Green Sichuan Pepper Fish, Hotpot Style
This dish, 藤椒鱼, called tengjiaoyu in Chinese, is fish filets in a sea of green vegetables, green chilies, green Sichuan pepper and green Sichuan pepper oil. If you’ve met and liked red Sichuan pepper, then you have to meet its green cousin, which is a different species and has an altogether different aroma and flavor. It’s more floral and fresh tasting, more spring and summer, vs. red Sichuan pepper’s earthy and warming, fall and winter taste.
Tengjiao, sometimes called vine pepper or rattan pepper in English, actually refers to a slightly different green-colored Sichuan pepper than qinghuajiao and is usually eaten fresh. In Chengdu itself, you’d find a branch—or five—of fresh green tengjiao on top of this dish (and many others). It would be just-picked if it was the summer harvest season. You rarely if ever see fresh tengjiao in the U.S., however, because the only good preservation technique is freezing and, even then, it’s really not the same as fresh tengjiao.

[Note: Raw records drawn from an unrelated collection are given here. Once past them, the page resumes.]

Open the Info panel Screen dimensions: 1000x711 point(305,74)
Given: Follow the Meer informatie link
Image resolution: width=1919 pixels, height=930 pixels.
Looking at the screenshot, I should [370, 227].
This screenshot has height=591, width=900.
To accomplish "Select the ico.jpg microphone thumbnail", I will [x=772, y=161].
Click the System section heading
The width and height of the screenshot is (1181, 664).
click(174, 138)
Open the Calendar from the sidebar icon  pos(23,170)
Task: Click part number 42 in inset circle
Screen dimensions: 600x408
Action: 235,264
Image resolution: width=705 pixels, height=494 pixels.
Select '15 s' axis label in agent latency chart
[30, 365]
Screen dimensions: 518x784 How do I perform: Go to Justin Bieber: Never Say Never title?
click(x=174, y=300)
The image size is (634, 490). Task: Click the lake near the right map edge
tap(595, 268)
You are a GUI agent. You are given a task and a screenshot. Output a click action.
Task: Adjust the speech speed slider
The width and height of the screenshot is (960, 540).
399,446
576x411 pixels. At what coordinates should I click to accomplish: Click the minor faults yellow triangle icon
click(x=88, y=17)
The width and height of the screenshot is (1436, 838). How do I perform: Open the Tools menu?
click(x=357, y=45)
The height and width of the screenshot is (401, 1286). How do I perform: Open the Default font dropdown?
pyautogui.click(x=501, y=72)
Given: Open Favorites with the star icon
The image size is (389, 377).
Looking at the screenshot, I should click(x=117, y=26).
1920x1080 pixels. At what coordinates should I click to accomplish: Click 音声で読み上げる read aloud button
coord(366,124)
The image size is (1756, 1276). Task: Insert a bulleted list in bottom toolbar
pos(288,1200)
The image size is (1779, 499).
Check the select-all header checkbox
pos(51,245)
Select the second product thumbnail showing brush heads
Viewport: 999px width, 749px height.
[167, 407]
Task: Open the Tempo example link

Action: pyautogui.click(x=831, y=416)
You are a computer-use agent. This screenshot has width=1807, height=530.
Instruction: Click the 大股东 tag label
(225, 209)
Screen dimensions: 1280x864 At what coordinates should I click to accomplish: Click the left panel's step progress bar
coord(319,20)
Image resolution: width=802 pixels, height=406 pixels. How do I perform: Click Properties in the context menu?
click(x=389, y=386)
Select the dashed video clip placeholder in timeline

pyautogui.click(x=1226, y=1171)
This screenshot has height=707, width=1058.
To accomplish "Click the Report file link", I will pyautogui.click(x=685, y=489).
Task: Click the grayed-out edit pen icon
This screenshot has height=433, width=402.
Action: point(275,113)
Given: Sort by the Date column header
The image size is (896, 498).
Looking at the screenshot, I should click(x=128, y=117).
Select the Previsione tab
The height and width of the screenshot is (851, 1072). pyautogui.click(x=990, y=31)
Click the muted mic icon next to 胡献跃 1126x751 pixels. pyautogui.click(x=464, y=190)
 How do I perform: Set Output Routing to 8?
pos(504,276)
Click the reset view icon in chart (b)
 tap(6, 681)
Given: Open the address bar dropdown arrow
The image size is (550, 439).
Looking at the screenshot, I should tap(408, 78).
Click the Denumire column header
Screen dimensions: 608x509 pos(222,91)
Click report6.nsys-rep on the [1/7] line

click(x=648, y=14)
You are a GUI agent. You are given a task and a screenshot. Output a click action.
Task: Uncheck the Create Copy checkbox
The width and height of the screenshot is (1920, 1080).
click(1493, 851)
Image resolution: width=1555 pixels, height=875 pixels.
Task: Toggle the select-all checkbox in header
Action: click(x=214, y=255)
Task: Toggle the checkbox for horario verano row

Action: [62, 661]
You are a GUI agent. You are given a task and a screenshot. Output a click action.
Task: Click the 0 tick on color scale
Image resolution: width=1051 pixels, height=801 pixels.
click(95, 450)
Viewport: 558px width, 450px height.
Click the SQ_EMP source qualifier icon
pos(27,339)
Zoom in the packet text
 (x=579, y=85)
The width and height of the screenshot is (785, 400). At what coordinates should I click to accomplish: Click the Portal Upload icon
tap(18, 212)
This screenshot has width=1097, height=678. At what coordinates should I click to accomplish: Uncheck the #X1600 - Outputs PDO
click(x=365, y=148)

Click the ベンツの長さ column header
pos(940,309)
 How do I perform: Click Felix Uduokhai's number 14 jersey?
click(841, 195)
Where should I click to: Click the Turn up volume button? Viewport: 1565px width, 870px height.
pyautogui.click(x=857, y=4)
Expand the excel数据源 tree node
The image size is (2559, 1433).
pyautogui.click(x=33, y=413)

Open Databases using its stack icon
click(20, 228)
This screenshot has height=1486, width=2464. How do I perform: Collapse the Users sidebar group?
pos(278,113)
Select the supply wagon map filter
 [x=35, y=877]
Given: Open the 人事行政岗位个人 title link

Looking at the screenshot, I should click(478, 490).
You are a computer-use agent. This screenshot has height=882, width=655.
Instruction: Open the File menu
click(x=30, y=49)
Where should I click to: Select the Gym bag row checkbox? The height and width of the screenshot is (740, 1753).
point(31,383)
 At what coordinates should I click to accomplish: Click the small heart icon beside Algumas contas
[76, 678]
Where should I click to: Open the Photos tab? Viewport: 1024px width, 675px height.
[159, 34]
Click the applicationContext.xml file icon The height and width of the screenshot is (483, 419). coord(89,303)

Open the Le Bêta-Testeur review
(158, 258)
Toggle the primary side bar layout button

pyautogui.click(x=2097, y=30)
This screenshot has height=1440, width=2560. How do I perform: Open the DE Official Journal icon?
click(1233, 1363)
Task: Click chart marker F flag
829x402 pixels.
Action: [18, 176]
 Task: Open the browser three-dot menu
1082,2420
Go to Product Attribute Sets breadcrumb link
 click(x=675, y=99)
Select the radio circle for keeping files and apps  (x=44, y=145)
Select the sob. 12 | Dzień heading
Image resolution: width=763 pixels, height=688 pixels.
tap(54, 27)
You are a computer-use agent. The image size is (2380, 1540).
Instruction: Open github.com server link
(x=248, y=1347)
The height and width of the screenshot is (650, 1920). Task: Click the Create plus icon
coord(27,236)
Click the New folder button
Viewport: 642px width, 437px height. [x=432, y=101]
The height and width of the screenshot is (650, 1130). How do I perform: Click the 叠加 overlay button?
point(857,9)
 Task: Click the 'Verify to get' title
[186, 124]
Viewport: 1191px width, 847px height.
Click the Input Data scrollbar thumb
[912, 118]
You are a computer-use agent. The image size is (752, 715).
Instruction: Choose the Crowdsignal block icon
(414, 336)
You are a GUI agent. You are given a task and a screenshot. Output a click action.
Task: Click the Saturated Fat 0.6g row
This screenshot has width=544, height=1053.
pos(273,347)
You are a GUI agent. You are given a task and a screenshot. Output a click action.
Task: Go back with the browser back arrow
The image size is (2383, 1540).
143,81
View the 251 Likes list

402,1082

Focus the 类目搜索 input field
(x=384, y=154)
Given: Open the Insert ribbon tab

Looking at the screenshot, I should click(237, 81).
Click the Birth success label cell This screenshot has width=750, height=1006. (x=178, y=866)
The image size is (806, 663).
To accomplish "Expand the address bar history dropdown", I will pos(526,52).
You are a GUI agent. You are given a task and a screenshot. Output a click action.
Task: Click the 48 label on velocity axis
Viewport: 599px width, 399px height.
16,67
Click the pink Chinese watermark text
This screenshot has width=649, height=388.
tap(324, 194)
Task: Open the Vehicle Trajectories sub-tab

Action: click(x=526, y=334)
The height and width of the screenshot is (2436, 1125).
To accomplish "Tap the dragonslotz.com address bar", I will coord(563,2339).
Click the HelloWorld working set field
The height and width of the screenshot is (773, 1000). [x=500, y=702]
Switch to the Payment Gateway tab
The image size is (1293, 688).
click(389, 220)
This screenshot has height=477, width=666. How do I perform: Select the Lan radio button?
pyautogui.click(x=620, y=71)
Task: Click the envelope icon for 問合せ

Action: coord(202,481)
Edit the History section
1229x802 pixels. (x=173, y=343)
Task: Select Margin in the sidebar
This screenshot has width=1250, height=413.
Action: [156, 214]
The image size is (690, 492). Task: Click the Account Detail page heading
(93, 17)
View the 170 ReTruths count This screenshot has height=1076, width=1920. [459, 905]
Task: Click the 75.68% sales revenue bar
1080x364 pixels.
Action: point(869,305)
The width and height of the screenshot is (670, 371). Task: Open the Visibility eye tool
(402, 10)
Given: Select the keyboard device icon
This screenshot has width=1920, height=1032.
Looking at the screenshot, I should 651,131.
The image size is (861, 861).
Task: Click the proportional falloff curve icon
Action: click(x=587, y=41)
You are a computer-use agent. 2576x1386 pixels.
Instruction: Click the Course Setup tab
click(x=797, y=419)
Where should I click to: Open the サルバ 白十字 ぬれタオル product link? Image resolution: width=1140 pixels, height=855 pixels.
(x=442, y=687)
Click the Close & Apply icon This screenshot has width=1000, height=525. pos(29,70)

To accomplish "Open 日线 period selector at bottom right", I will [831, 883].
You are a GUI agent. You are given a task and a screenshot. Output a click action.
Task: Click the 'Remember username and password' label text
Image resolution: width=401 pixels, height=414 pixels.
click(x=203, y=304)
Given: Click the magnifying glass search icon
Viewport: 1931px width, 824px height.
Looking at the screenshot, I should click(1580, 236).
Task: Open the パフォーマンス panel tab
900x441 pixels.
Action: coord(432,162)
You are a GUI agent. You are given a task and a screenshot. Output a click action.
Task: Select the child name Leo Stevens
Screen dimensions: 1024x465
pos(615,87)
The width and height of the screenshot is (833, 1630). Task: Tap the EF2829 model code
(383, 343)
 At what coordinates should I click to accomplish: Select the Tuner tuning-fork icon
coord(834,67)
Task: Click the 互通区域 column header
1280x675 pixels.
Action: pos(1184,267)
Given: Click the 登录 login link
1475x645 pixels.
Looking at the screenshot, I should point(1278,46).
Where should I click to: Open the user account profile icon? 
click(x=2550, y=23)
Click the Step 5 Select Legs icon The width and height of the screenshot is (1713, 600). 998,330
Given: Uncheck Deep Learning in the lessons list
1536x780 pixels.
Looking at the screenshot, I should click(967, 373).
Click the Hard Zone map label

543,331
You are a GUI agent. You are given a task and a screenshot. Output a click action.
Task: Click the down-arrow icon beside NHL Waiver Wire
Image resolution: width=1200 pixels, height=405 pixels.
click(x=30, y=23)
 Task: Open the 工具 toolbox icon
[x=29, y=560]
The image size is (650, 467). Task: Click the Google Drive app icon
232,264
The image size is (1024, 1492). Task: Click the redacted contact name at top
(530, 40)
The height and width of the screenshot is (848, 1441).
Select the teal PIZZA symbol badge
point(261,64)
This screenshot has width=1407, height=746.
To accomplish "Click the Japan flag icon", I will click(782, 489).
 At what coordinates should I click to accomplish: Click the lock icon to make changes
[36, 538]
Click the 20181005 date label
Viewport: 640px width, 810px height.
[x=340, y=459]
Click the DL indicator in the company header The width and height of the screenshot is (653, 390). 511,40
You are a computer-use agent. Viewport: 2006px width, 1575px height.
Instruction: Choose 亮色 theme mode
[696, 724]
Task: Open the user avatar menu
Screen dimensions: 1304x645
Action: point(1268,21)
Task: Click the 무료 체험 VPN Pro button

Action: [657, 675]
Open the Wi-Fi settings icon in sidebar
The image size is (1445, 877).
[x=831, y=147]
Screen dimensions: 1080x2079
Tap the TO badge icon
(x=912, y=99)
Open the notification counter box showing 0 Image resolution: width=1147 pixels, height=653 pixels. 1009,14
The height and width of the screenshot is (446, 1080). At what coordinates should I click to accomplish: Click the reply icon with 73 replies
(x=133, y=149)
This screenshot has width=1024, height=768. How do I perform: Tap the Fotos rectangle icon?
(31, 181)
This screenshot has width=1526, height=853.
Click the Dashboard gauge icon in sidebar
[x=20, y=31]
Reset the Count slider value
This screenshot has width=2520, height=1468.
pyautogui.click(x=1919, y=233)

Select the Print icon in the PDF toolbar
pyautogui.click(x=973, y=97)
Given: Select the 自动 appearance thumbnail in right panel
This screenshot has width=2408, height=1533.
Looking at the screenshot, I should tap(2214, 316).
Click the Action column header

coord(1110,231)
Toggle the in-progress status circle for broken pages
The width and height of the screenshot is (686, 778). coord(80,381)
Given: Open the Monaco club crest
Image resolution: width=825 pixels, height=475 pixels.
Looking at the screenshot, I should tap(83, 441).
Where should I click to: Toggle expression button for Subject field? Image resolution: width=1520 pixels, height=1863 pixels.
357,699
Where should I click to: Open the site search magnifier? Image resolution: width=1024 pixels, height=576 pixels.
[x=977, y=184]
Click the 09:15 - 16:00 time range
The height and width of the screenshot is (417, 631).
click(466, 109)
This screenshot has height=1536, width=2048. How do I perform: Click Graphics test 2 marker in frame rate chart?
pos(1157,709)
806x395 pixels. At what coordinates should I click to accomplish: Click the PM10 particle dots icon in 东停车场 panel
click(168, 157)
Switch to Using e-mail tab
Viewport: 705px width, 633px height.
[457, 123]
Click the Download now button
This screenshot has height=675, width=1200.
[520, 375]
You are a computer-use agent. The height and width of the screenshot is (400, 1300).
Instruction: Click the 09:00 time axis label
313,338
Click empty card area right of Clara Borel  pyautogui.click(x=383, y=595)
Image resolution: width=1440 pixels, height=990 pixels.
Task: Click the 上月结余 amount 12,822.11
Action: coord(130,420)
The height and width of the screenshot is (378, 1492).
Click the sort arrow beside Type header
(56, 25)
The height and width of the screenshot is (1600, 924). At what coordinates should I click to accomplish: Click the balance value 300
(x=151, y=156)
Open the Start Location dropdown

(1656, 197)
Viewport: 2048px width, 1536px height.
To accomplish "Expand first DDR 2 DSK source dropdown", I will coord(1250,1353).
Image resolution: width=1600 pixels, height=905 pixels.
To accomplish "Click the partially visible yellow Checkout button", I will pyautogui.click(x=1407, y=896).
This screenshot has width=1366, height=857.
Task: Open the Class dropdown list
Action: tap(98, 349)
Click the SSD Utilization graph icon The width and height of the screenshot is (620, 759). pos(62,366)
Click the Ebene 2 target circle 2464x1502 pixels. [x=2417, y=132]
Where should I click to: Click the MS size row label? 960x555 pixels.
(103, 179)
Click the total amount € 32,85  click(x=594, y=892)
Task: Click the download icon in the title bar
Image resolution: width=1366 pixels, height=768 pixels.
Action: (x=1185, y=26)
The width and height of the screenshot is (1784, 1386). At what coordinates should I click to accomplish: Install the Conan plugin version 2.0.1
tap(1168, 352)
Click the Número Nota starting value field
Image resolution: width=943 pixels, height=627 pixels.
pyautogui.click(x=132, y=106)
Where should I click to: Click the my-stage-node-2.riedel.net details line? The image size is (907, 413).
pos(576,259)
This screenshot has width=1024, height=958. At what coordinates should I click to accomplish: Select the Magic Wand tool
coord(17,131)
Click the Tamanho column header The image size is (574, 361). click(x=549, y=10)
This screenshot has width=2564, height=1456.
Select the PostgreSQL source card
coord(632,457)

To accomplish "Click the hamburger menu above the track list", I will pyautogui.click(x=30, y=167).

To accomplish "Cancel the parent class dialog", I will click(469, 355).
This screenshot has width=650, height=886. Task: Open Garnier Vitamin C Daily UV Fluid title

Fortunately for us, the other way that tengjiao can be preserved is in oil. Our Yaomazi tengjiao oil is made from just-picked tengjiao, the essence and numbing potency nicely preserved in the cold-pressed rapeseed oil. So we use both dried green Sichuan pepper and tengjiao oil to top this dish and make it taste of Sichuan.
Some of you may remember that I originally published this recipe in 2017, trying to replicate Chengdu Taste's beloved Boiled Fish in Green Pepper Sauce. But I since realized that I took too many shortcuts with that dish—which, when it comes down to it, is basically shuizhuyu with green chilies and tengjiao oil vs doubanjiang and red huajiao. The recipe now more closely follows the method for making shuizhuyu and is all the better for it.
Plus, I've added alternative instructions for serving it hotpot style, over a flame (or induction) burner so the stock stays hot over a leisurely dinner spent fishing out the delectable morsels of fish and veg.